Here is what I am thinking.
Even thought x and y are positive numbers, but x-1 and y-1 are may not positive numbers.
ex: x=1 is positive number but x-1 is not. so, x-1 and y-1 can't be inductive hypothesis.
I'm not sure it is right.
any idea?
The course website is currently down, but I don't remember writing down number 40 as a homework problem.
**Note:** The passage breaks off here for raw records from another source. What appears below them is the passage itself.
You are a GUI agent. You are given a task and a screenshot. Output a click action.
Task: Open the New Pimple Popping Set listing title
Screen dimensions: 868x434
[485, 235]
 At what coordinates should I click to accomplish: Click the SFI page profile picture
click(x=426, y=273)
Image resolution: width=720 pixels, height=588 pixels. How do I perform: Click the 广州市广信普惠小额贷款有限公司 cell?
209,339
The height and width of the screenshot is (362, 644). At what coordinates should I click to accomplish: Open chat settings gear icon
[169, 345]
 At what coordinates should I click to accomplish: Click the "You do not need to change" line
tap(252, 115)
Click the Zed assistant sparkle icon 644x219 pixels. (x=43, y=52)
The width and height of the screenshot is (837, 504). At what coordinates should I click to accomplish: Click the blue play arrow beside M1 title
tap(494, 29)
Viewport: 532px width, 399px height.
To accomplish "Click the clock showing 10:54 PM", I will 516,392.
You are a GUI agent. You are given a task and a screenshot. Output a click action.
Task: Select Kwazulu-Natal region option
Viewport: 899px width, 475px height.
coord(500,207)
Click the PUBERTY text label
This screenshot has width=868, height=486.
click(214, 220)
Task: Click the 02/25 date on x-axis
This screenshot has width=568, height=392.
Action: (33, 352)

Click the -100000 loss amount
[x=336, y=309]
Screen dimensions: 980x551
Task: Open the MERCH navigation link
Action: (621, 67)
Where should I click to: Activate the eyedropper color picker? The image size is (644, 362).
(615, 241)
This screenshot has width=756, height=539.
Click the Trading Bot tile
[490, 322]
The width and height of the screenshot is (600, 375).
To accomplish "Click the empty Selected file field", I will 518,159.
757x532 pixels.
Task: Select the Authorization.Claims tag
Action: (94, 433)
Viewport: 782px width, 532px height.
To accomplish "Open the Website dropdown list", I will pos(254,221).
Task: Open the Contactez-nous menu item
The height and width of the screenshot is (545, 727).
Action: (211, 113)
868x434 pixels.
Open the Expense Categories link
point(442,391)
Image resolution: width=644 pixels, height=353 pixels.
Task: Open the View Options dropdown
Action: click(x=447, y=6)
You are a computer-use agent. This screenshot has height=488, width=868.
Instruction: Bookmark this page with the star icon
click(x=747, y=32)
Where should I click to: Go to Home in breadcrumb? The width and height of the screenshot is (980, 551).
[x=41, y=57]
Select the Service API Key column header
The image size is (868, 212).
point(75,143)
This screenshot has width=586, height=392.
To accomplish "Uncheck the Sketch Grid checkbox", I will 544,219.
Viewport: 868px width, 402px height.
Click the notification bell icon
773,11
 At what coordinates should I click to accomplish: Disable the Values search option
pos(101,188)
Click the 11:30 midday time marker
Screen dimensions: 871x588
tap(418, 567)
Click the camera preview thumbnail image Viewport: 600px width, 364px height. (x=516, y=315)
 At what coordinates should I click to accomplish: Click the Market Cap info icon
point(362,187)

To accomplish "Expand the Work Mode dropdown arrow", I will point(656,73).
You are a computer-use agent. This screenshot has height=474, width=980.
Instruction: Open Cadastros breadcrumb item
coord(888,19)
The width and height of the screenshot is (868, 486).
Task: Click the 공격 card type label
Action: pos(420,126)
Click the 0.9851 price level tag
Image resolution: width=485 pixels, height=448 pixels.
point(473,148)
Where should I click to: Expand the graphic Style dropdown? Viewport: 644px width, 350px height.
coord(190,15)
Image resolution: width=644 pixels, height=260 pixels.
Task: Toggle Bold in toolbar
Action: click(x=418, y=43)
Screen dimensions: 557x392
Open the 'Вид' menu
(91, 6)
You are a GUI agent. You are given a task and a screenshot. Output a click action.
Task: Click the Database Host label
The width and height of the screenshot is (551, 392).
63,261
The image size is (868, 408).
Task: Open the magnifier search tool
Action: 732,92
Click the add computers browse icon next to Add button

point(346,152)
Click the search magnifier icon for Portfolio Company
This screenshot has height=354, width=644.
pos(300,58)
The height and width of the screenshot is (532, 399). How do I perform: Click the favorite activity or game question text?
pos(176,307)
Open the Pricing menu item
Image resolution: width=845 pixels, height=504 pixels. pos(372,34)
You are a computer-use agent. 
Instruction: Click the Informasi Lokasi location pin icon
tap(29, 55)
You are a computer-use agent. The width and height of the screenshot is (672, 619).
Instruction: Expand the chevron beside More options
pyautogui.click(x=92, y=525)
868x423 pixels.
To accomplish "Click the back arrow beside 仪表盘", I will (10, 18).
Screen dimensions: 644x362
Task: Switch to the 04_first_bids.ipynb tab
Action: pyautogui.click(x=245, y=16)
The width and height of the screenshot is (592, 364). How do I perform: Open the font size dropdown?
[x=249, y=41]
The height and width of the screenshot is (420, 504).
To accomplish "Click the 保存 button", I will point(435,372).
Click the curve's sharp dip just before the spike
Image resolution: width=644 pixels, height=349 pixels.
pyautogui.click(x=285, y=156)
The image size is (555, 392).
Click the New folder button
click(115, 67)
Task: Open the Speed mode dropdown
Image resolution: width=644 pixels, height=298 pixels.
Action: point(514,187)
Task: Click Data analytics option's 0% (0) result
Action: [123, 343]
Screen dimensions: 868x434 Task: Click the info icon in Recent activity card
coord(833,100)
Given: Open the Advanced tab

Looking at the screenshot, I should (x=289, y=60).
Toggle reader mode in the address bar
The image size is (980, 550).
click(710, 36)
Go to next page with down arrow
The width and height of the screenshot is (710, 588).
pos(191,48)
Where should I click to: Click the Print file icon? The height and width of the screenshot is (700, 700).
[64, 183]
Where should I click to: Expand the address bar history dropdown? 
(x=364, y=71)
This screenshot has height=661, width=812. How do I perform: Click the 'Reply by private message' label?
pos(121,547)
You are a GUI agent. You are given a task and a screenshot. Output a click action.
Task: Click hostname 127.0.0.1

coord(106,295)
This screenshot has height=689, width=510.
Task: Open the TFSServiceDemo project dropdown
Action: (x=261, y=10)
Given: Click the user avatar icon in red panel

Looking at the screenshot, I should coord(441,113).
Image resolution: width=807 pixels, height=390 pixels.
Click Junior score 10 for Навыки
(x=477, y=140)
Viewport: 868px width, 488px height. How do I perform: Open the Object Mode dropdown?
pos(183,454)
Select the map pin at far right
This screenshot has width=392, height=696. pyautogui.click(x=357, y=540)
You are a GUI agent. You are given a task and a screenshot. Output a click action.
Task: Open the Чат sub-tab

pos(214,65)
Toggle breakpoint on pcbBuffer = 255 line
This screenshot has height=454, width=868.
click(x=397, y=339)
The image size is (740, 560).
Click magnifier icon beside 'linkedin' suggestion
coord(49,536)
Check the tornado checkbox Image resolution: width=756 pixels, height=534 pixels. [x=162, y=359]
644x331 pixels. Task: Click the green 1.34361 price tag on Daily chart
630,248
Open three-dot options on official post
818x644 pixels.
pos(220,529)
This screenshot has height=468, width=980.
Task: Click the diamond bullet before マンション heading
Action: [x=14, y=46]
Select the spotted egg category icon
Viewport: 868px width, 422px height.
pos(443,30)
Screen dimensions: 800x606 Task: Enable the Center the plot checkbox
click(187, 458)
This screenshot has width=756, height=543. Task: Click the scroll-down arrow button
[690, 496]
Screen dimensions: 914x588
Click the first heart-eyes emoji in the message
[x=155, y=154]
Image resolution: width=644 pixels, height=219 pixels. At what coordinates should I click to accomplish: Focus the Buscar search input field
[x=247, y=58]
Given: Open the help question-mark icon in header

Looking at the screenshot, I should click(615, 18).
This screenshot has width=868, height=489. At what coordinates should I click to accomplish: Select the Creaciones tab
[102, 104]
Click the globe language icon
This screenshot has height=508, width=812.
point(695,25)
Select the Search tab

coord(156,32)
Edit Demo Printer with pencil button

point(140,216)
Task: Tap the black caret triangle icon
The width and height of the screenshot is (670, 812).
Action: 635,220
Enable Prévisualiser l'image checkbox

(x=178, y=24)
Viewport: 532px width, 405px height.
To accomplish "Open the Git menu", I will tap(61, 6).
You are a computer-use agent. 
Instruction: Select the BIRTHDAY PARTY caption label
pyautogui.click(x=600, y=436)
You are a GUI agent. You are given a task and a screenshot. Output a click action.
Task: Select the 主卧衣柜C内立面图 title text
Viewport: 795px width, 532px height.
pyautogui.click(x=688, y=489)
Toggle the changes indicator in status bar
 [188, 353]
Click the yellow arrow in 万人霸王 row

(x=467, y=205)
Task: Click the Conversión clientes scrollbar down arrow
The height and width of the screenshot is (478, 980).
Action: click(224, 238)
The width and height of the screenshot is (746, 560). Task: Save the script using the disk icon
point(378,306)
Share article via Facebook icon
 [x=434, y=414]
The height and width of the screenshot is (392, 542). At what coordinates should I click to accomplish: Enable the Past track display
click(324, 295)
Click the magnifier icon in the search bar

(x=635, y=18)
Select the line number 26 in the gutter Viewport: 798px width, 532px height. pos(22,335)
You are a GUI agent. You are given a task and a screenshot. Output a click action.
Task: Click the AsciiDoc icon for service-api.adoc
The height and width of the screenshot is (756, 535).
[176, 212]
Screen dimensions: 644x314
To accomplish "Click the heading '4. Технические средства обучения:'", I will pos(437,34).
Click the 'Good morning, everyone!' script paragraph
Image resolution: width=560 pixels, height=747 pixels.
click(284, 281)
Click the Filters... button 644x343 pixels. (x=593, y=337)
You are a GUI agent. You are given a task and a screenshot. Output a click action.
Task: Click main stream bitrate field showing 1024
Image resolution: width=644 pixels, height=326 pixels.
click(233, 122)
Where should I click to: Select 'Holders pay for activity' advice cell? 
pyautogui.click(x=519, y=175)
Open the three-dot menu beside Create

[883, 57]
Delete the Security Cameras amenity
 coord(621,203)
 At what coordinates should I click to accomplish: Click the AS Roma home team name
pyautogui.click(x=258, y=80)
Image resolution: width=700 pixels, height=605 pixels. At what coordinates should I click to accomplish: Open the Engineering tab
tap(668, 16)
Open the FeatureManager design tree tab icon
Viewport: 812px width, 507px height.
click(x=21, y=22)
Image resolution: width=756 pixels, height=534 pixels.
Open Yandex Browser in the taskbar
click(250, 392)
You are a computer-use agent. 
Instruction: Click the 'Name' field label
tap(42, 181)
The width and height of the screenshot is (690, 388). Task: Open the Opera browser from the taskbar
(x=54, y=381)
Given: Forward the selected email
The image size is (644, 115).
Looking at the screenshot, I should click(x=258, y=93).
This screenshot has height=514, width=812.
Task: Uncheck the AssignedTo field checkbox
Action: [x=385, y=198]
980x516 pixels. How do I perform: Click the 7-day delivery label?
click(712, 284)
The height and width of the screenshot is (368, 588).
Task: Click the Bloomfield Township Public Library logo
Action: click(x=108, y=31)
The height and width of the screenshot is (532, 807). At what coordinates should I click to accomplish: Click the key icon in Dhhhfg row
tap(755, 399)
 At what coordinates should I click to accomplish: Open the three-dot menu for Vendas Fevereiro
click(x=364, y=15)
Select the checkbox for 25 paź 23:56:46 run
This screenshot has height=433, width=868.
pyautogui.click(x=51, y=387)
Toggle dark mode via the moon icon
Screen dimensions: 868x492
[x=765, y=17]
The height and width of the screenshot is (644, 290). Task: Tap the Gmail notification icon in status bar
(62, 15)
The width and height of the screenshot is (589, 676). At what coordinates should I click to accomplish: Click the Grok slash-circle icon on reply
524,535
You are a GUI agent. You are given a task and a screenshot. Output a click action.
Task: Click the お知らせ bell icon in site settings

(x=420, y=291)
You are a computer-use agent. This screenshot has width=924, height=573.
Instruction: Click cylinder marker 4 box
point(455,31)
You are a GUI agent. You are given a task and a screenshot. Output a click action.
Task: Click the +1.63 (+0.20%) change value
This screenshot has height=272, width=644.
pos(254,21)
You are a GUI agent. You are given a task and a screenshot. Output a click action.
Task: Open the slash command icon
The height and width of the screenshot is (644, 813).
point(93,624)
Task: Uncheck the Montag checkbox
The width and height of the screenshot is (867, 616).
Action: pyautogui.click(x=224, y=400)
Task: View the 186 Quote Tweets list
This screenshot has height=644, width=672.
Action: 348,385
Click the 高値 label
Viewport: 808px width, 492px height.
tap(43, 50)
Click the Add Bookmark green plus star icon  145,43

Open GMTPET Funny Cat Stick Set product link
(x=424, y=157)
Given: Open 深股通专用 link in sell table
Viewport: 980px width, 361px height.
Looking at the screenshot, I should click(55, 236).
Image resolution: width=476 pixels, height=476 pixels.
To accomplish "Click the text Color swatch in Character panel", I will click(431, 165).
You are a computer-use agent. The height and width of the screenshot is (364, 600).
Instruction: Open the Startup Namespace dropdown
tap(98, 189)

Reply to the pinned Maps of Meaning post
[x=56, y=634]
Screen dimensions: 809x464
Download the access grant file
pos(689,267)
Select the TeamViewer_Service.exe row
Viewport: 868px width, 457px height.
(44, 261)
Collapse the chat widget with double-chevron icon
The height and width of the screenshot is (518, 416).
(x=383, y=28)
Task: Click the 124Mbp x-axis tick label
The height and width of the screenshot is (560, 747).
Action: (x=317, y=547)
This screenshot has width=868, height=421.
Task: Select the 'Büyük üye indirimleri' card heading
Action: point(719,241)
In response to the two questions above mine: 1. I agree with you on this, it's very similar to the example we did in last Thursday's (the incorrect proof "for any reall # a!=0, we have a^n = 1), and so I also think that taking x-1 and y-1 nulls the primary conditions therefore the rest of the proof. 2. I believe he meant number 49, not 40
In regards of the first question on this page about question 20 in sec 4.1. This is a straight forward question where you prove a base case. For this question the base case would be when n = 7. And you can prove the LHS and RHS of the equation by following the normal prove by induction steps and you should see the answer.
As for 50. I believe we will have to prove the base case first and assuming it holds. Then prove the statement for n+1 . Let A be any set of n+2 which none exceeds 2n+2. Clearly 2n+1 or 2n+2 is not in the set of A. This is where I am stuck at for now.
Has anyone finished problem #8 from 4.1, I know the basic process but when I try to solve it down I get stuck with an answer that does not equal to the P(n+1) step, any suggestions on what I am doing wrong?